Culture

 Ricardo Osmondo Francis’s Apanamae Productions Steps Into the Light on Juneteenth

Ricardo Osmondo Francis

After more than two decades representing his own work, the visual artist takes his company public 

Ricardo Osmondo Francis has bet on himself since 2000. He came up skeptical of galleries and the art market, so he built his own lane and represented his own work. This week, that quiet operation goes public.

Apanamae Productions launches a new website Friday at 7 a.m. — Juneteenth — and the date is intentional. For the first time, he’ll sell original paintings next to merchandise: totes, art cards and T-shirts drawn from his catalog. He fought the idea for years.

“I believed that I was supposed to sell my work — original work, that is,” Francis said.

The shift came after years of people telling him his images belonged on more than gallery walls. The logic is simple. Merchandise opens a door for people who love the work but aren’t art collectors, and every shirt or tote points back to the originals.

Pride and Joy by Ricardo Osmondo Francis

Francis was born in Houston in 1976 and earned his bachelor of fine arts in painting from the Maryland Institute College of Art in 1998. His paintings pull from classical portraiture, antiquity and the visual noise of modern advertising, circling the same questions: race, culture, memory, gender, and the point where the personal turns political. He keeps a studio at Project for Empty Space on Broad Street in downtown Newark, where he has worked for more than a decade.

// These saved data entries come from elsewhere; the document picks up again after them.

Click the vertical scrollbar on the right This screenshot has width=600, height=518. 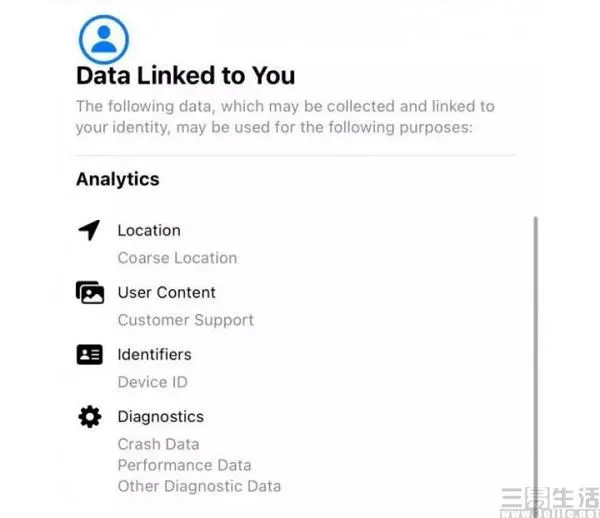pos(536,360)
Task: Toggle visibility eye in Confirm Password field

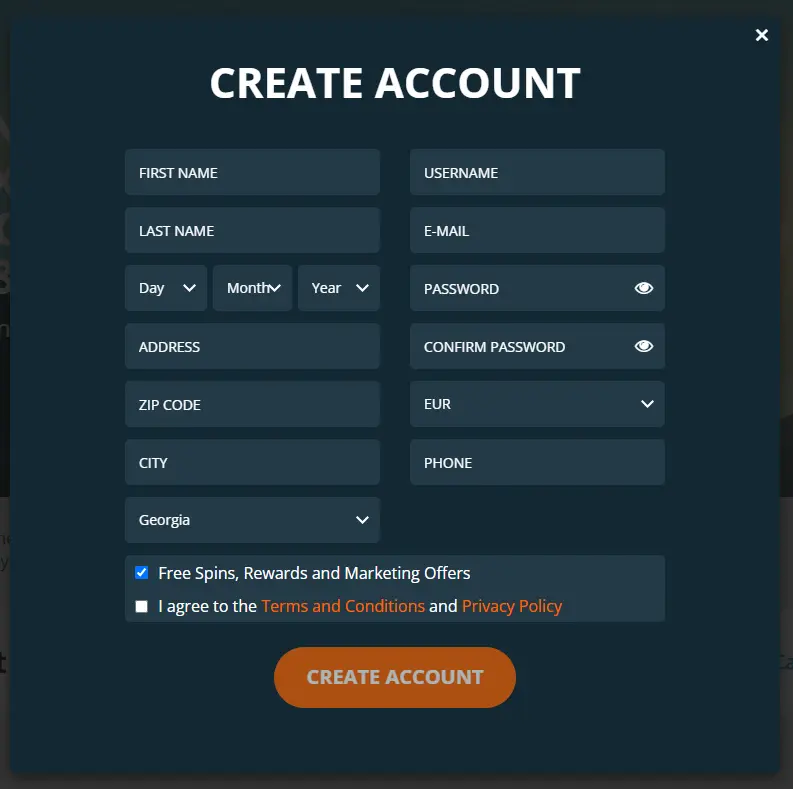Action: click(x=643, y=346)
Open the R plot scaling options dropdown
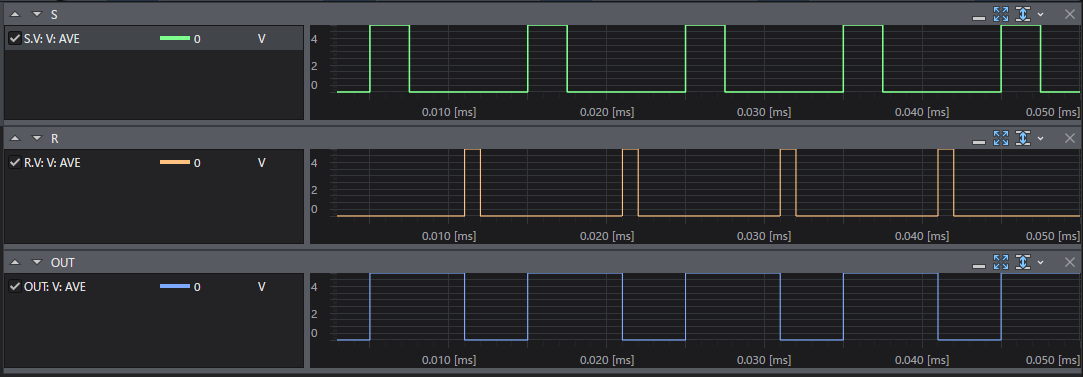 tap(1040, 139)
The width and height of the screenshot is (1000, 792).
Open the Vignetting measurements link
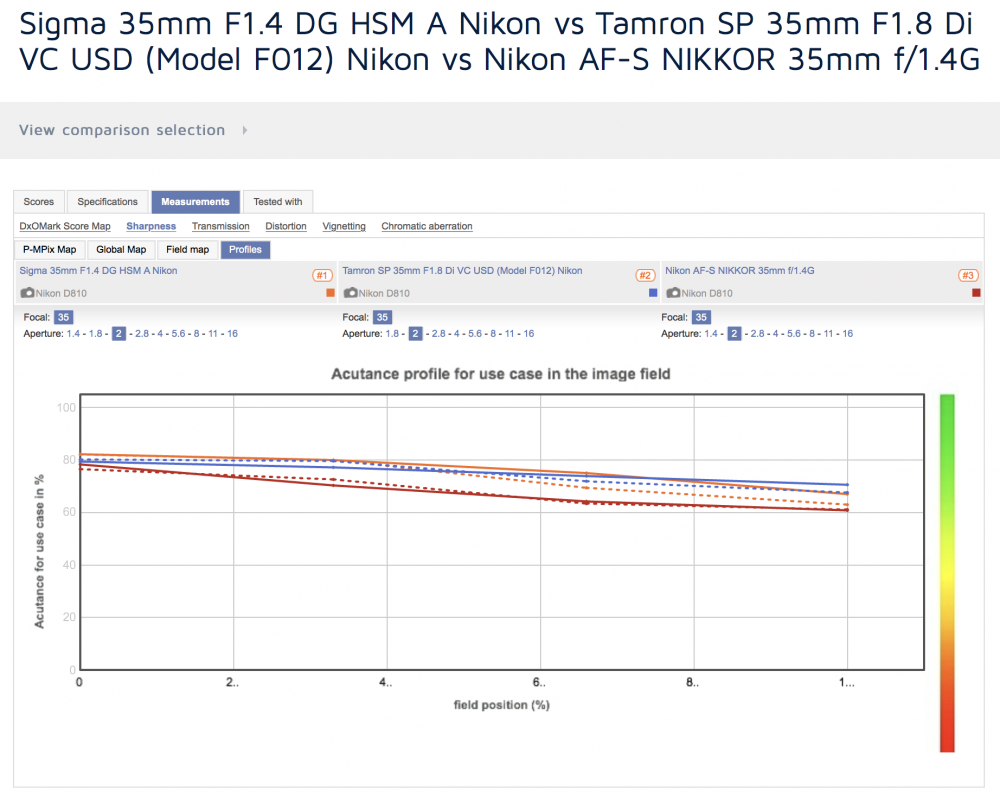[x=344, y=226]
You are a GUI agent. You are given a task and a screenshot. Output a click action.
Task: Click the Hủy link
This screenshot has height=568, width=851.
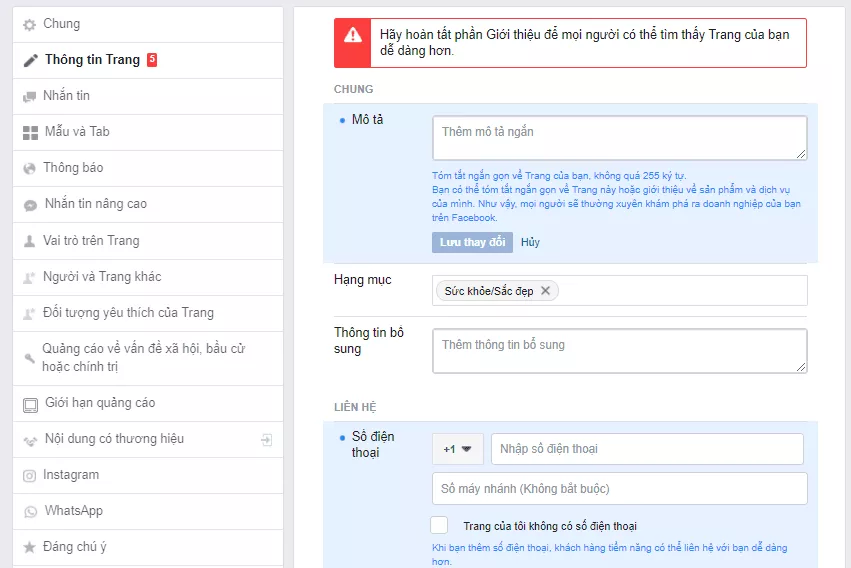click(530, 242)
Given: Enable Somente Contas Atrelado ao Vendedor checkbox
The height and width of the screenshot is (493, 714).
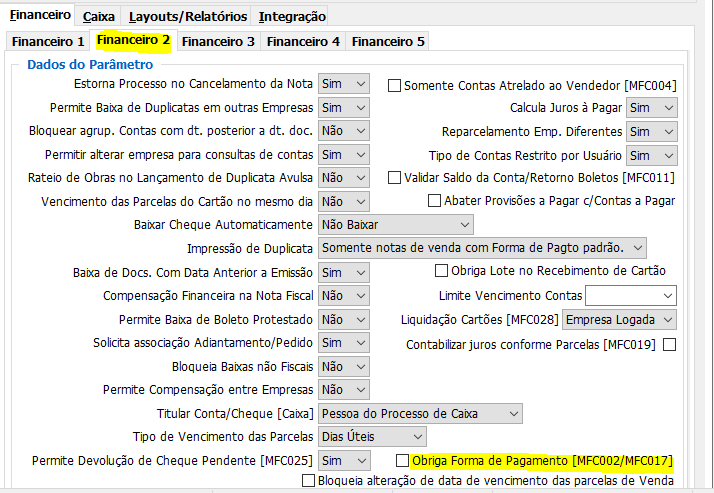Looking at the screenshot, I should tap(394, 86).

He built community-based multimedia projects through the 1990s, mounted solo shows including “Exhibit A” (2002) and “New sKIN” (2003), and earned a Presidential Scholarship in the Arts as a high school senior. His exhibition “2020” premiered in Houston, his hometown, then traveled north to Newark.

The work holds up under a critic’s eye. In 2024, his painting “Go Tell It on the Mountain/James and William” — a portrait of writer James Baldwin set against a marble bust of Shakespeare — landed in the “Afrofuturism” group show at the Paper Mill Playhouse. NJ Arts critic Tris McCall singled it out as the antidote to a room crowded with symbols, “a dance with a real human being.” Last year, his solo exhibition “The GOLDEN State” debuted at 7 Space Art Gallery in Newark.

The Man as Lifetime by Ricardo Osmondo Francis

Francis builds everything around people. “Apanamae Productions ultimately is telling human stories,” he said. “It just happens to be, most times, through a Black and brown lens.”

He reads Newark the same way he reads his field. “Newark is oftentimes overlooked,” he said, “the same way it is in terms of Black visual art representation in the art world in general.” Planting Apanamae in the heart of downtown answers both.

The road here ran through loss. For 15 years, Francis served as gallery director of Leonides Arts in New York under his mentor, Leonides Molinar, a man he describes as both a father and a teacher. Molinar died in 2021. One lesson stuck. “If I would say Leo did teach me something, it was not to worry,” Francis said.

Ricardo Osmondo Francis all smiles

That patience shapes how he talks about the work and what he wants it to do. “That is what great art does,” he said. “It stops people in their tracks.”

The relaunch is deliberately small — a website, a tight line of merchandise, an email list, the first scaffolding of the company Francis is now formalizing. The ambition underneath runs deeper. He has spent more than two decades proving the work. Now he’s building the structure to carry it past Newark.

The site goes live Juneteenth. Buy a piece. Watch what a veteran does once he decides to scale.